(Task to carry out): Copy each line of the items below word for word.

[Records for finding items]
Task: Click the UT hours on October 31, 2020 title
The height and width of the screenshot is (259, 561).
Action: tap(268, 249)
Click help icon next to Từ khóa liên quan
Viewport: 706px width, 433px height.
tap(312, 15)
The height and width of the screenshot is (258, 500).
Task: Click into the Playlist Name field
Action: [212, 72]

(Right answer):
Task: Click the UT hours on October 31, 2020 title
The height and width of the screenshot is (259, 561).
Action: tap(268, 249)
Click help icon next to Từ khóa liên quan
Viewport: 706px width, 433px height.
tap(312, 15)
The height and width of the screenshot is (258, 500).
Task: Click into the Playlist Name field
Action: [212, 72]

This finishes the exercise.